[What is being asked] Return the listing that follows, word for word.

[Working data]
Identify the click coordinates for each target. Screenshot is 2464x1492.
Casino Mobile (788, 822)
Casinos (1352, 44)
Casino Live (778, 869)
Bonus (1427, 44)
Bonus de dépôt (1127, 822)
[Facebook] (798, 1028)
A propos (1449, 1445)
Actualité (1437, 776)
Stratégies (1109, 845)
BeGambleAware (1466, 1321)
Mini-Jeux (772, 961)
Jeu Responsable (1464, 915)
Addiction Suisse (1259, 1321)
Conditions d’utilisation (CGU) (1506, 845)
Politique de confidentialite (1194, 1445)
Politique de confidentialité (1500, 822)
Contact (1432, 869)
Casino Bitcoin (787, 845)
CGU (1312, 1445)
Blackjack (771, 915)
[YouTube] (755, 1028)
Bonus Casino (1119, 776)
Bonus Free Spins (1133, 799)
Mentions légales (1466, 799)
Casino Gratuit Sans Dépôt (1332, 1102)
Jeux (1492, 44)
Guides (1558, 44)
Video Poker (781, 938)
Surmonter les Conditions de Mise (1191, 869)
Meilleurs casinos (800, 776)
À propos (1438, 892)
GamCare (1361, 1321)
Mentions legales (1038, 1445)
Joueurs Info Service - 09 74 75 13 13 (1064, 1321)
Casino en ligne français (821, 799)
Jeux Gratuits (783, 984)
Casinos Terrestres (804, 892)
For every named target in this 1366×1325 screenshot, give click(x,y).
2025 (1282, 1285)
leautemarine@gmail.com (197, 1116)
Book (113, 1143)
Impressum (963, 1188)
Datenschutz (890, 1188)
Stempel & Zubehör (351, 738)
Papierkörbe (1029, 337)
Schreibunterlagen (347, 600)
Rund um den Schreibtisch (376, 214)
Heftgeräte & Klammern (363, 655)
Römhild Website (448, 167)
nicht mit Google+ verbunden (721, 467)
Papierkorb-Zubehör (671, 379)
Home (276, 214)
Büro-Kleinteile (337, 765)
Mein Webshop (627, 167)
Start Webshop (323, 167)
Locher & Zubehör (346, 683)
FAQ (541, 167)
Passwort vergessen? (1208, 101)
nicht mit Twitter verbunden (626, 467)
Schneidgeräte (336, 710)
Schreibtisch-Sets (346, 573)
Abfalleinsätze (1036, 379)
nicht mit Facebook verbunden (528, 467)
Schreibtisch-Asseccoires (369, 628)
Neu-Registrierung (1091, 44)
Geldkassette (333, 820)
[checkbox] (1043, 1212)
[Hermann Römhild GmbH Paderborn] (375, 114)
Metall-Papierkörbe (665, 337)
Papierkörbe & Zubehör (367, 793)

[Worked solution]
Identify the click coordinates for each target. Screenshot is 2464x1492.
Casino Mobile (788, 822)
Casinos (1352, 44)
Casino Live (778, 869)
Bonus (1427, 44)
Bonus de dépôt (1127, 822)
[Facebook] (798, 1028)
A propos (1449, 1445)
Actualité (1437, 776)
Stratégies (1109, 845)
BeGambleAware (1466, 1321)
Mini-Jeux (772, 961)
Jeu Responsable (1464, 915)
Addiction Suisse (1259, 1321)
Conditions d’utilisation (CGU) (1506, 845)
Politique de confidentialite (1194, 1445)
Politique de confidentialité (1500, 822)
Contact (1432, 869)
Casino Bitcoin (787, 845)
CGU (1312, 1445)
Blackjack (771, 915)
[YouTube] (755, 1028)
Bonus Casino (1119, 776)
Bonus Free Spins (1133, 799)
Mentions légales (1466, 799)
Casino Gratuit Sans Dépôt (1332, 1102)
Jeux (1492, 44)
Guides (1558, 44)
Video Poker (781, 938)
Surmonter les Conditions de Mise (1191, 869)
Meilleurs casinos (800, 776)
À propos (1438, 892)
GamCare (1361, 1321)
Mentions legales (1038, 1445)
Joueurs Info Service - 09 74 75 13 13 (1064, 1321)
Casino en ligne français (821, 799)
Jeux Gratuits (783, 984)
Casinos Terrestres (804, 892)
For every named target in this 1366×1325 screenshot, give click(x,y).
2025 (1282, 1285)
leautemarine@gmail.com (197, 1116)
Book (113, 1143)
Impressum (963, 1188)
Datenschutz (890, 1188)
Stempel & Zubehör (351, 738)
Papierkörbe (1029, 337)
Schreibunterlagen (347, 600)
Rund um den Schreibtisch (376, 214)
Heftgeräte & Klammern (363, 655)
Römhild Website (448, 167)
nicht mit Google+ verbunden (721, 467)
Papierkorb-Zubehör (671, 379)
Home (276, 214)
Büro-Kleinteile (337, 765)
Mein Webshop (627, 167)
Start Webshop (323, 167)
Locher & Zubehör (346, 683)
FAQ (541, 167)
Passwort vergessen? (1208, 101)
nicht mit Twitter verbunden (626, 467)
Schneidgeräte (336, 710)
Schreibtisch-Sets (346, 573)
Abfalleinsätze (1036, 379)
nicht mit Facebook verbunden (528, 467)
Schreibtisch-Asseccoires (369, 628)
Neu-Registrierung (1091, 44)
Geldkassette (333, 820)
[checkbox] (1043, 1212)
[Hermann Römhild GmbH Paderborn] (375, 114)
Metall-Papierkörbe (665, 337)
Papierkörbe & Zubehör (367, 793)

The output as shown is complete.